Personal life
- Born: Margaret Joan Kane September 24, 1936
- Died: 22 August 2024 (aged 87)

Religious life
- Religion: Christianity
- Denomination: Catholic Church
- Institute: Sisters of Mercy
- Profession: 1960 (perpetual vows)

= Theresa Kane =

American Catholic religious sister (1936–2024)

Theresa Kane RSM ( Margaret Joan Kane; September 24, 1936 – August 22, 2024) was an American Mercy Sister, who held heterodox opinions regarding the ordination of women within the Catholic Church.

==Biography==
One of seven children born to Irish migrants to the United States, Kane grew up in The Bronx, New York. She entered the novitiate of the Sisters of Mercy at their convent in Tarrytown, New York, in September 1955, taking the religious name Theresa. She made her first profession in 1957, and professed perpetual vows in 1960. Despite her disagreement with some of the Catholic Church's teaching, she remained a member of the church until her death.
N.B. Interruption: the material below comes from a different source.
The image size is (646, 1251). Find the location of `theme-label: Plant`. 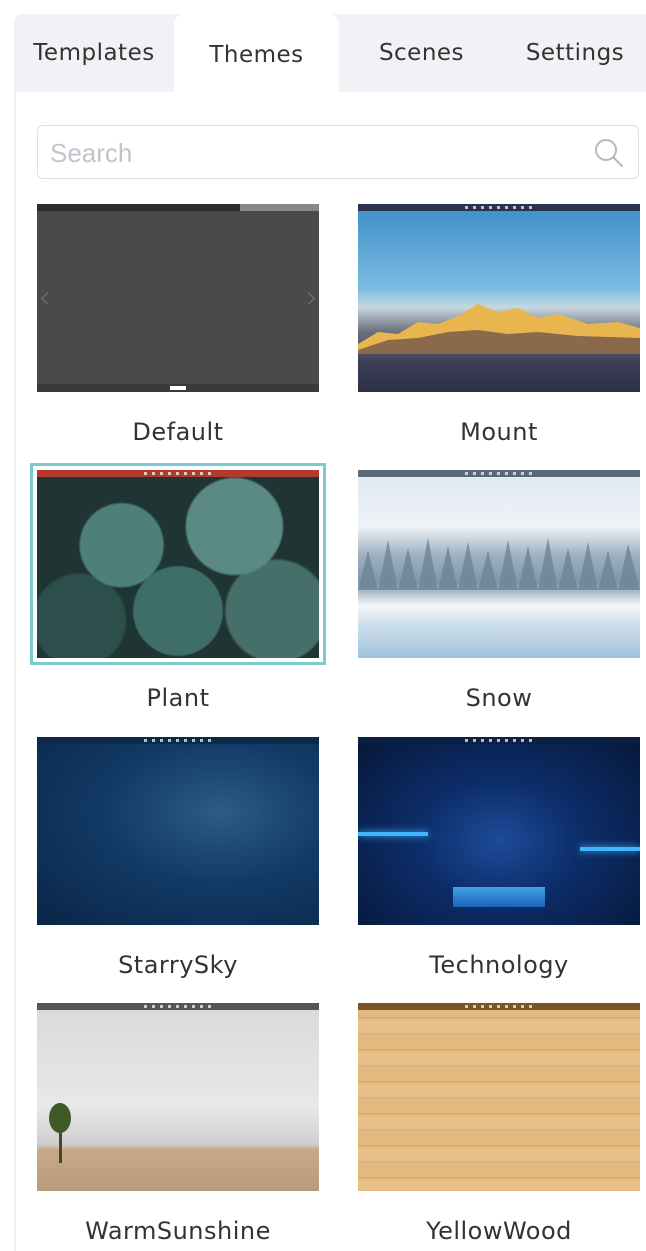

theme-label: Plant is located at coordinates (178, 698).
Kane attended Manhattanville College, graduating with a Bachelor of Arts (BA) degree in economics in 1959. She first worked as the finance manager of St. Francis Hospital in Port Jervis, New York, and before becoming its administrator in 1964. In 1992, she was appointed administrator of Mercy College (later Mercy University), and she was made an associate professor of behavioral sciences in 1996.

She rose to become president of the Religious Sisters of Mercy of the Union, and then later also the president of the Leadership Conference of Women Religious (LCWR), which then represented more than 130,000 American nuns and religious sister.
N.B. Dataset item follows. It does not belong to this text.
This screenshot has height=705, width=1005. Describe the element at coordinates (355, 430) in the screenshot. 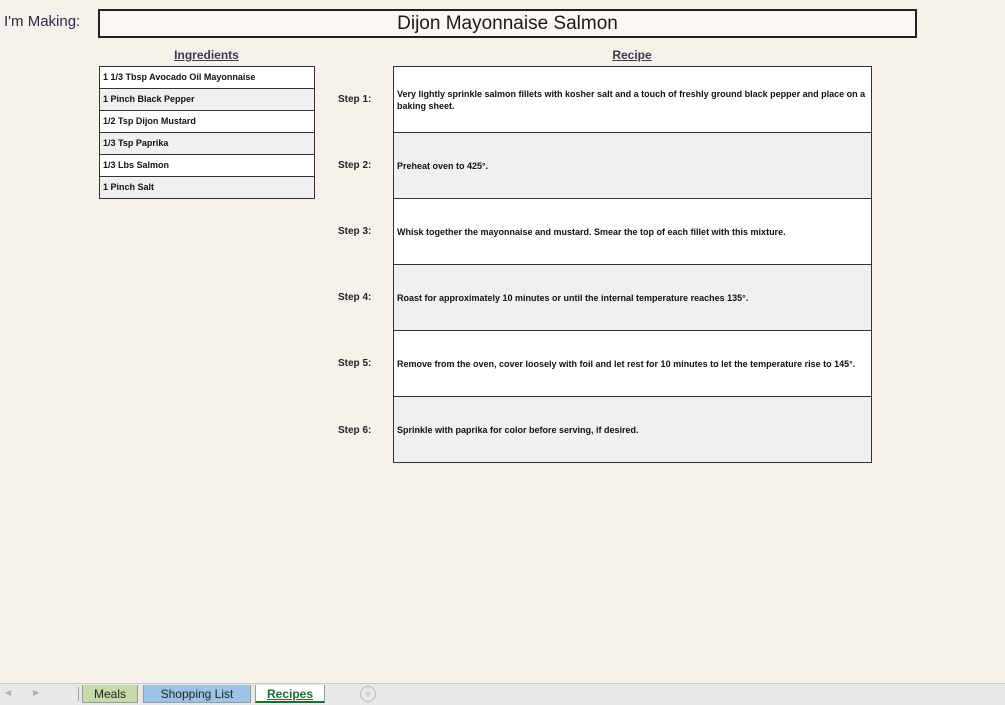

I see `step-label: Step 6:` at that location.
During Pope John Paul II's visit to the United States in 1979, she was chosen to give the greeting to him from the pulpit of the Basilica of the National Shrine of the Immaculate Conception in Washington, D.C.. As part of her short, televised address, she stated: "the Church in its struggle to be faithful to its call for reverence and dignity for all persons must respond by providing the possibility of women as persons being included in all ministries of our Church". Roughly half of the congregation formed from 5,000 nuns applauded her words, with the others sitting in silent disagreement. In addition to her belief that women should be ordained, she was a feminist and "among the first prominent church figures to champion L.G.B.T.Q. Catholics".

Kane died on August 22, 2024, aged 87. Her funeral Mass was held at the Church of the Transfiguration in Tarrytown, New York, on September 3, celebrated by Fr Charles Curran, another controversial minister famous for his attacks against the teachings of his own Church.